» Explore the material:
- a) In the travel account about buying a motorbike in Mendoza, what make and model of motorcycle is Chris selling?
- b) Repeat the part of the Mendoza motorbike account that runs from "10am. The morning" up to and including "just know it.".

» Selected extract:
Things you take for granted when you're not on the road #47: Your own room. And having the dorm-room to yourself for a night doesn’t even come close to scratching that itch. So when I check-in to Break Point Hostel in the wine-growing region of Mendoza with the two Canadian-kids from the overnight bus-ride and discover there is a tiny-but-solo-room off one of the dorms, do you think I snap it up? Do I what. Ah the simple luxury of being able to spread out your stuff in fearless-of-robbery-abandon.
But first let’s gather up the scene. I’ve come from southern Argentina to meet American overlander Chris, who's sellling his Kawasaki KLR 650 at the end of his ride down from Costa Rica. One of the many wonders of the online motorbike-touring site www.horizonsunlimited.com is this way of buying-and selling with other riders, and the timing has all just worked out perfectly for our rendezvous. Isn't that funny? I arrive a day or two prior to the scheduled transaction and settle into the place, with the bar and the restaurant on the premises, the huge public park and gardens down the road for running around, and the bbq and courtyard out the back. And all this combined with my own private residence makes this a little home-away-from-home which is why I ended up staying there there for close to two straight weeks.
10am. The morning of. I nervously awaited the purr of a 650 heading down the road towards the hostel. And then one does. And then 3. Chris rolls up with his posse of American-riders who step off KLRs and one motley-looking BMW all covered in dust and gear and stories it’s all just a bit goddam exciting aswell as a bit intimidating. And in amongst all the introductions and first impressions and banter of instant friends there she is, my new ride, I just know it.
Chris and I head out to lunch to raise a mendozian Malbec together and close the deal and it’s all settled but for three days of hanging with the yanks and being shown over the bike, the spares, and the bike registration paperwork. I couldn't have asked for a better handover. Any lingering gaps in my essential maintenance knowledge are plugged patiently right there by Chris on the footpath outside the hostel in that town in Argentina. There is just one, little, lingering, issue, which in my excitement and gratitude for finally having a touring bike I completely fail to recognise the significance of; the bike is in Chris’s name and registered in Costa Rica. With no way to change the ownership outside of Costa Rica. But hey, this is South America right, what could possibly happen? Everything will work out fine now, see, I have a bike! Eventually, despite an agonising hiccup-last-minute-hurdle trying to get enough cash out to pay for the bike (can’t withdraw the necessary funds from an ATM, no bank will issue the necessary funds, walking around 10 banks all morning seems to impact little on the situation) I finally get the keys and Chris gets on his bus. And with him gone. And the keys in my hand. And the bike parked outside. I guess this means that ride is mine.

» Supplied material:
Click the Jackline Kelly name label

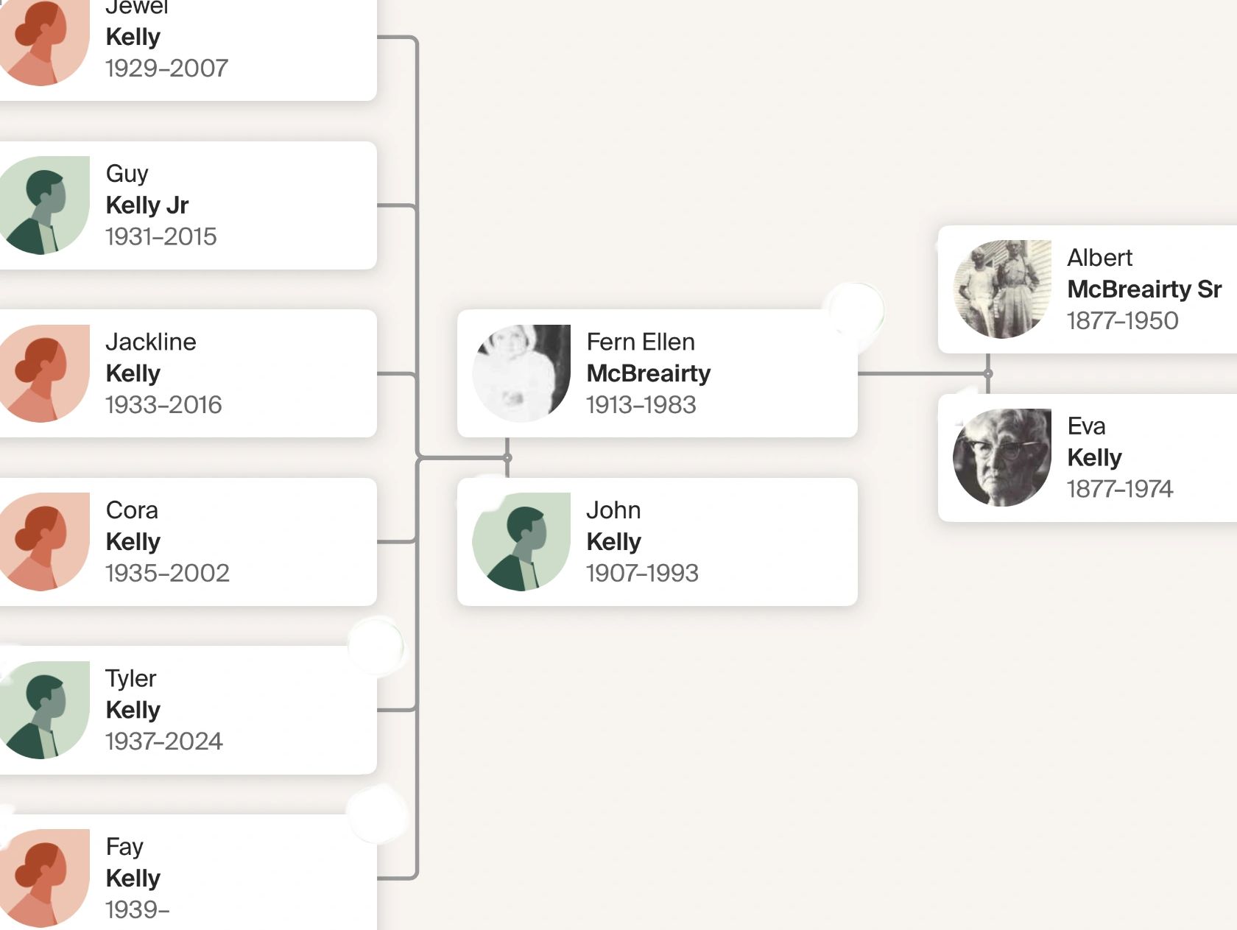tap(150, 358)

» Activity answers:
- a) A Kawasaki KLR 650.

- b)
10am. The morning of. I nervously awaited the purr of a 650 heading down the road towards the hostel. And then one does. And then 3. Chris rolls up with his posse of American-riders who step off KLRs and one motley-looking BMW all covered in dust and gear and stories it’s all just a bit goddam exciting aswell as a bit intimidating. And in amongst all the introductions and first impressions and banter of instant friends there she is, my new ride, I just know it.